In the Conch Republic, tho, it was much more of a celebration. An estimated 2,500 people took part in it. An attempt at a moment of silence failed because people stated singing Jimmy Buffett songs. The parade then stopped and turned into a block party. A Miami TV station went live – uninterrupted – for more than 30 minutes. Thirty minutes! That’s reserved for popes and presidents. In Fort Meyers, there was a boat parade. Led by tiki boats, of course.
“Jimmy was bigger than Elvis,” one fan said. Perhaps. It is true that Elvis’ popularity had faded and it took his death to resurrect interest in him.
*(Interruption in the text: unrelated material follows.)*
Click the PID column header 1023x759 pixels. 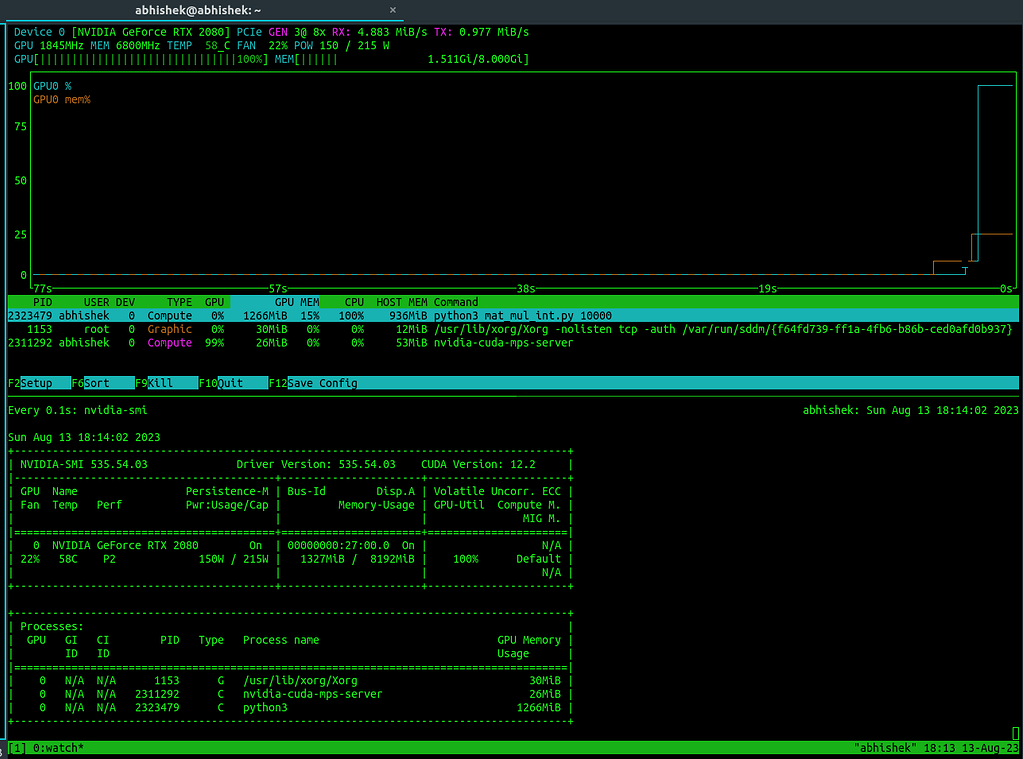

Buffett was still selling out concerts in less than a day.

Friends are calling me in tears. They are breaking down while telling me their Jimmy Buffett stories, often unable to finish sentences. Heck, I’ve shed a few myself so I can certainly relate to their emotions.
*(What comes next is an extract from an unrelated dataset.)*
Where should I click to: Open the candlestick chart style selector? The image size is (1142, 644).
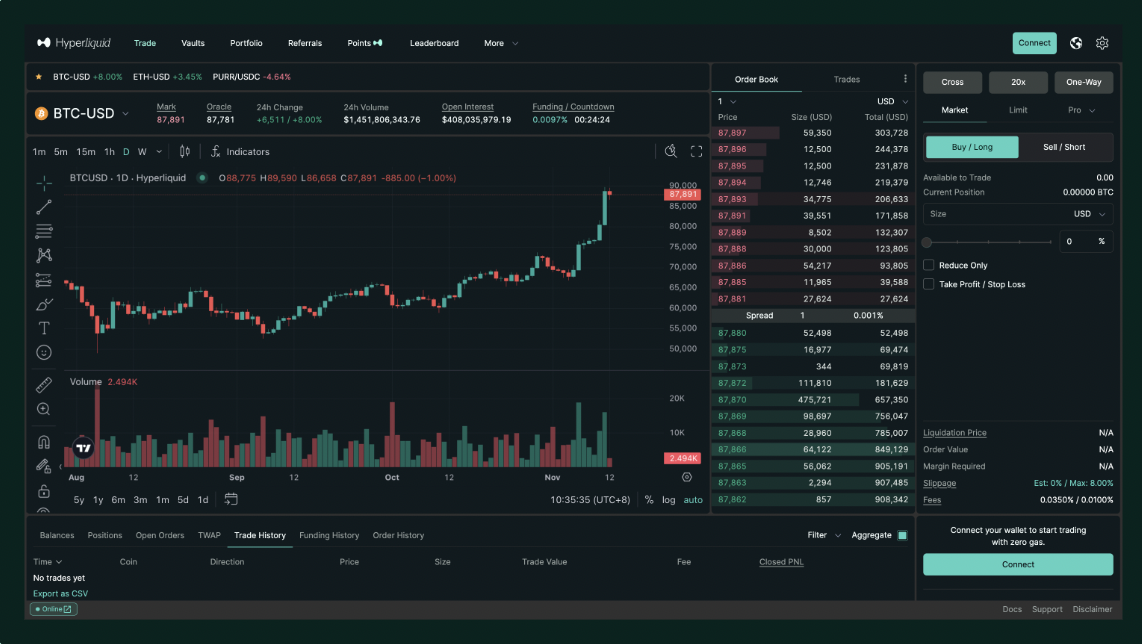(x=185, y=152)
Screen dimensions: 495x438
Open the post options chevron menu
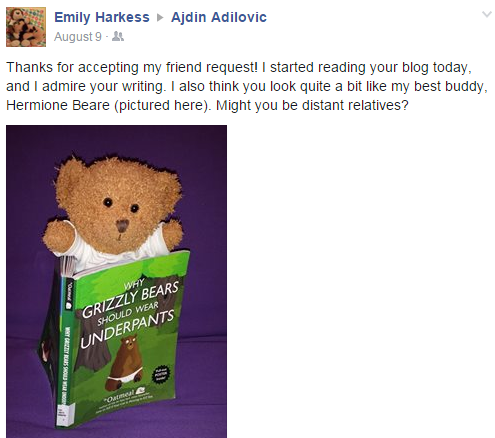tap(487, 14)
At least he did not die suddenly. It wasn’t in a bathroom like Elvis, in a plane crash like Buddy Holly or Lynyrd Skynyrd (tho he came close to that, in 1994, when a wave caught the wingtip of his seaplane and flipped him underwater. He would have died then except he had just undergone Navy Seals training and was told that when you get disoriented in the water to follow the “bubbles up” to the surface). Nor was it from drug overdose like too many musicians.
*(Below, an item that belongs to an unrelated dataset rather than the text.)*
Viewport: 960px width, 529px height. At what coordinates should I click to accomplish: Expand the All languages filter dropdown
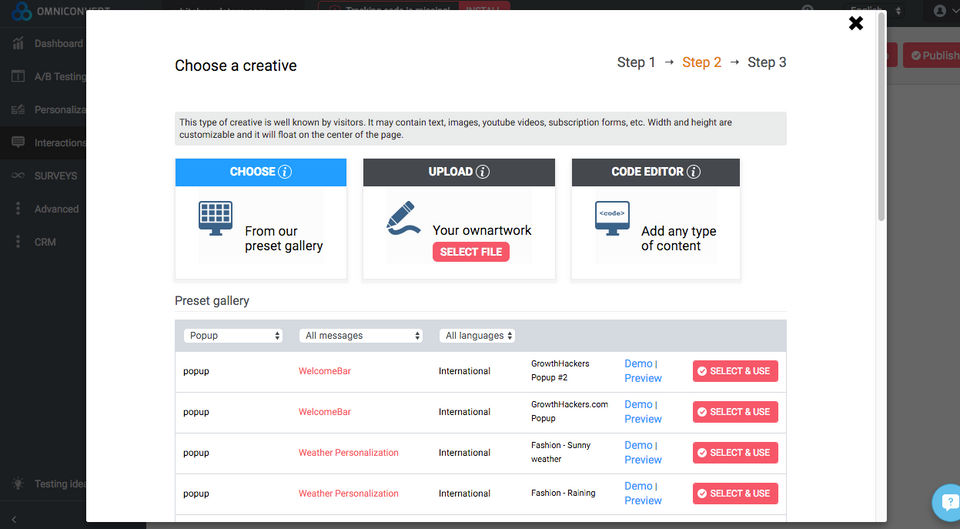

No, we saw this coming with canceled concerts and doctor and hospital visits to “address some issues that needed immediate attention” in Jimmy’s own words. While Parrotheads were in denial about his health – “oh he’ll be back on the road, don’t worry about it” and “can’t wait to go to his next concert” were common comments – we had kind of secretly been preparing for this moment for the past several months.
Sill, it came as a shock because, as I wrote in this article, you never expect your heroes to die. He passed away on a Friday night but you thought that by Come Monday he’ll be allright.
Since the news broke on Saturday (PubClub.com wrote about it on Friday night, meaning we had one of the first articles on the Internet) posts have been flowing on social media all weekend – people putting up photos and sharing stories of what Buffett meant to them – in our own kind of Labor Day Weekend show. RIP for Parrotheads now means Rest In Paradise.
Well, up in heaven Jimmy is strummin’ his 6-string on a front porch swing and is looking around for a lost shaker of salt while the rest of us are wastin’ away again in Margaritaville.